(Data entries)

=== Begin Enclosure ===

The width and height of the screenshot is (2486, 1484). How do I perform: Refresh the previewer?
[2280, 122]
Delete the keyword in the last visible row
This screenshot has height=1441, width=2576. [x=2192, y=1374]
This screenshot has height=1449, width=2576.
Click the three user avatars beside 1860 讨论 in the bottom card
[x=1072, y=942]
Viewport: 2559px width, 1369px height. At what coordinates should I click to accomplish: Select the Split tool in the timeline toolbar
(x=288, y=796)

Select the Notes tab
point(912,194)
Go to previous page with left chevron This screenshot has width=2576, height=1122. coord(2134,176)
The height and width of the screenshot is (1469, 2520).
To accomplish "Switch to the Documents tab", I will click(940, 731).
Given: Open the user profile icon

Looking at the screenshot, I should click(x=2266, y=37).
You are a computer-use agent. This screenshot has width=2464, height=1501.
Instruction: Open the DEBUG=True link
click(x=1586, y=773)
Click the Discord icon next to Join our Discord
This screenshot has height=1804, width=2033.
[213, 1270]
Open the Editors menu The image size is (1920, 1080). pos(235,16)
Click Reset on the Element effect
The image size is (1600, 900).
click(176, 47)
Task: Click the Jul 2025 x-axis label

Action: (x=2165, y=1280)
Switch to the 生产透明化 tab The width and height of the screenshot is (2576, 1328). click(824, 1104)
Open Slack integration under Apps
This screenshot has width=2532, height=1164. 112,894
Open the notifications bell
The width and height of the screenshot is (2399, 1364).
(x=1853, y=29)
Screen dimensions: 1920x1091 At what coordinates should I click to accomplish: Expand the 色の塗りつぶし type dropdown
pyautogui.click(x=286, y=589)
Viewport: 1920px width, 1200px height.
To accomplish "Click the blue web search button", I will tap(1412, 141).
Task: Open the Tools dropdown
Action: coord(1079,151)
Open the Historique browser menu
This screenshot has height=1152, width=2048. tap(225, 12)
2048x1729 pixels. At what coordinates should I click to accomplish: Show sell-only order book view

=== End Enclosure ===

> _THE PROBLEM_:
The string "Switch" may appear in lines of the entries above. Say how many such lines there are, as a number only.

> _RESPONSE_:
2